I cried for a potential loss in the fast-approaching future. For the lack of certainty in my career choices. For the absence of a shoulder on which to let my tears. But, primarily, for the things I endured in the Southern Homestead. For the scars I still carry. The scars I fear I will always carry. For the fast-approaching revisitation of the crime scenes. For the silence. For the lack of closure. For the things I fear are happening now and feel I can do nothing about.

Belle: (to Roommate less than 48 hours ago) I'm not typically one who drinks to drown my sorrows.

And, yet, tonight I drove at least two miles* out of my way during rush hour to purchase the whiskey necessary to do just that. For the last three hours I've been catching up with old friends and gardening and cooking and blogging and hanging out with my ferocious hunter of a cat. But I've primarily been working on making that whiskey disappear. And I've nearly accomplished my goal.
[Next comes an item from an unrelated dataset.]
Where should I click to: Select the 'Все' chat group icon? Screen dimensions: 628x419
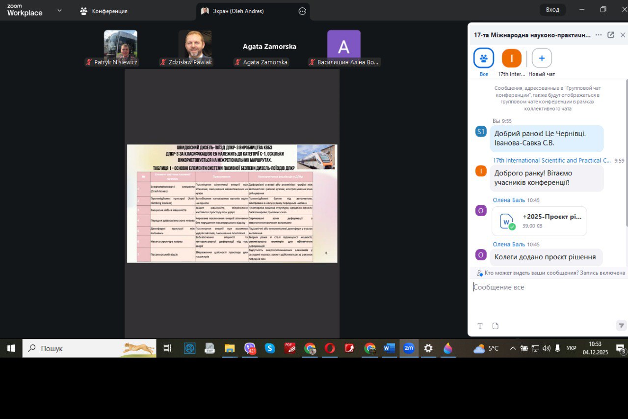(x=484, y=58)
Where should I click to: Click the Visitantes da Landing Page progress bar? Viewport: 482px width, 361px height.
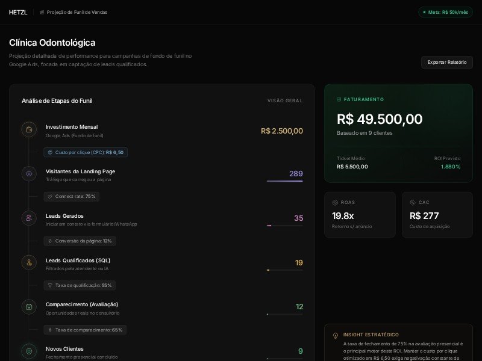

Oh, the weekend at the Southern Homestead should be the best ever.

* I'm sure there's a liquor store closer than that, but I've been on the outs with liquor lately and haven't noticed the actual location. How sad is that?

4 comments:

Anonymous said...

yeah...I guess that explains things abit.

Belle said...

hrmmm?

sunchaser said...

If it's any consolation at all, you're not the only one who's felt it necessary to drink to tolerate certain family members at times. But be careful not to drink too much, or you really will feel worse later on!

Suggestion: don't let yourself get trapped inside if things do get toxic.

Pissed Off said...

my shoulder may be 4 hours away, but my phone calls are only seconds.... i love you. i must've known something was up, cause i had a feeling i needed to call you. (not like i don't call you nearly everyday, but that is beside the point.)